The United Kingdom (U.K.) payments association, APACS– along with some of the major players in the credit card industry– met with the British government last week to outline a new industry standard restricting the imposition of interest rate increases for debt-ridden customers, while providing help for those struggling with their finances. APACS (Association for Payment Clearing Services) is the trade body that gives credit card issuers, building societies and banks a forum where they can work together on industry issues. Their charter is to manage the way that businesses and individuals in the U.K. move their money around — this covers cash, credit and debit cards, personal checks and automated payments such as direct debits, salary payments and online and telephone transactions.
So what gives with the Mother country– why are they in such need of breathing space? According to a study by the Datamonitor Research Group, the U.K. has the highest level of credit card debt of the 14 European countries that were included in the research. With the current economic climate dictating that more people than ever before will be needing help and support, the government is hoping to avoid an avalanche of personal bankruptcies and credit problems that could deepen the effects of the economic downturn there.
From the APACS official website, these are the two changes have been agreed upon to help customers struggling with their finances:
Breathing space for customers in trouble: the first is the creation of an agreed breathing space for any customer working with one of the free debt advice agencies to establish a debt repayment plan. This will give those customers a minimum of 30 days, whilst they agree a repayment plan, during which time the credit card company will suspend collection activity. If discussions remain ongoing after 30 days, there is an option of extending this by an extra 30 days to ensure agreement can be finalised. This change will be invaluable to customers when they are under the most stress.
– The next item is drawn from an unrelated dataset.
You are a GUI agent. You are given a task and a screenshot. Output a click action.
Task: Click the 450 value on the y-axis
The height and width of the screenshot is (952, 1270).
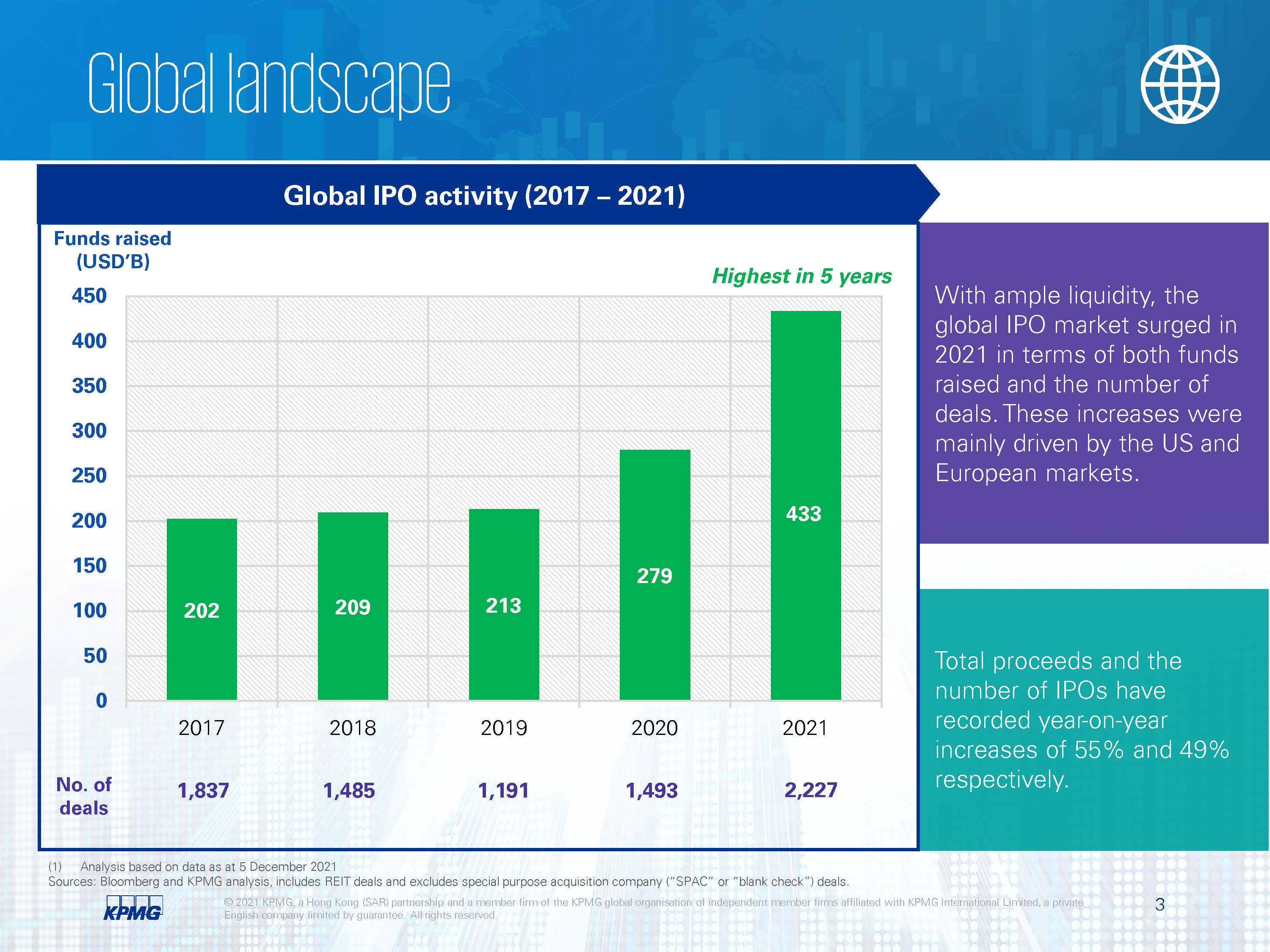click(90, 296)

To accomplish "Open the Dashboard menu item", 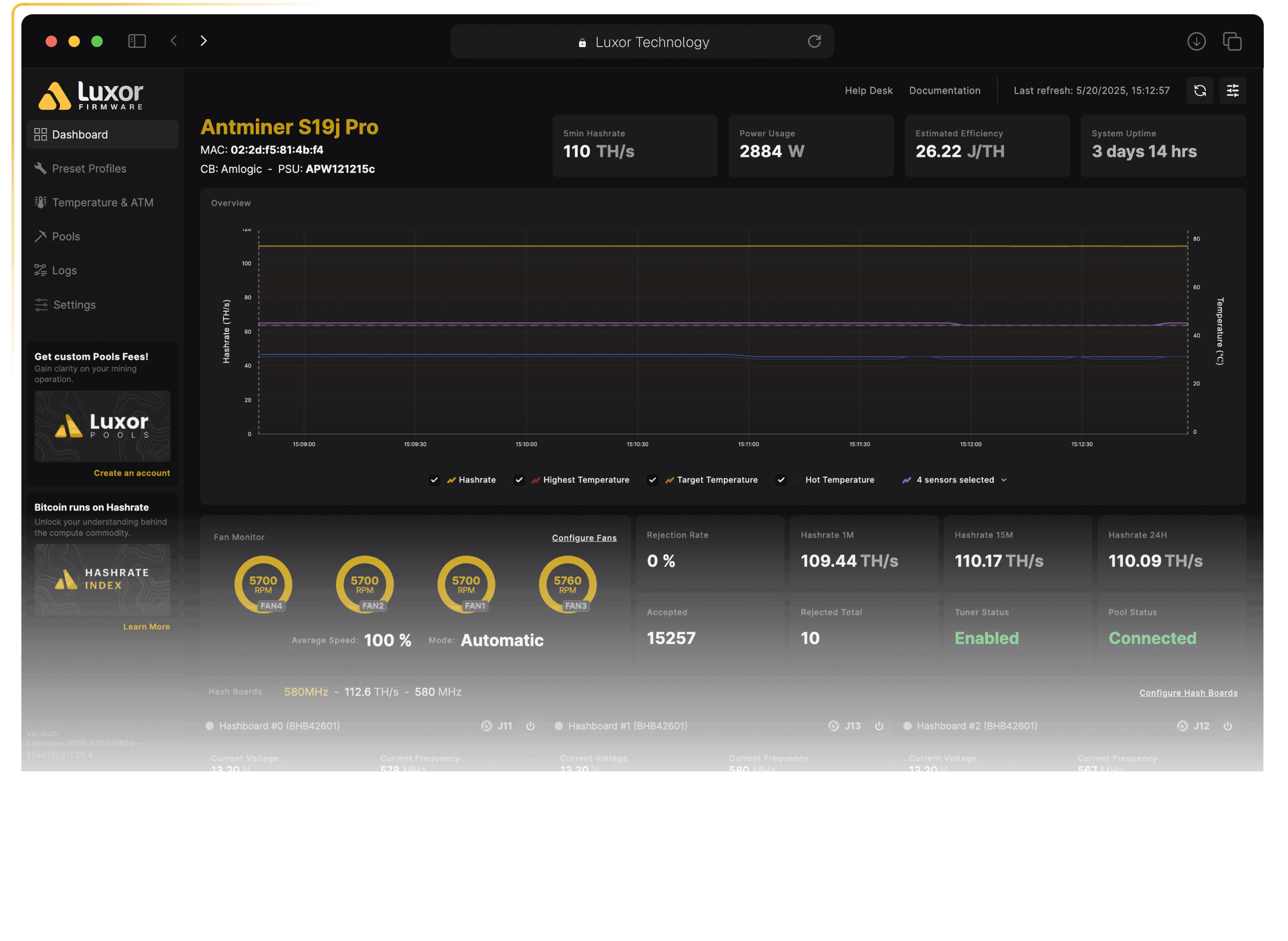I will [x=79, y=134].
Increased transparency on risk-based repricing: The second change will increase transparency for customers in the area of risk-based repricing. Many credit card companies use risk-based repricing to calculate the risk of lending an open-ended, unsecured line of credit to a customer whose financial position can change over time. Risk-based repricing can result in changes to the overall cost of credit to a customer. These agreed changes will ensure that customers will be notified when their interest rate is being changed as a result of risk-based repricing, and critically, if their interest rate goes up they will be given sufficient time to close their account or be offered an alternative product, where available. Credit card issuers have also agreed that they will not increase the interest rate on a card on the basis of risk during its first twelve months, or more often than six monthly thereafter. No risk-based repricing decisions will be taken after 01 January 2009 that do not comply with these principles.
I guess it’s comforting to know the U.S. isn’t the only country struggling with these difficult economic times. Or is it???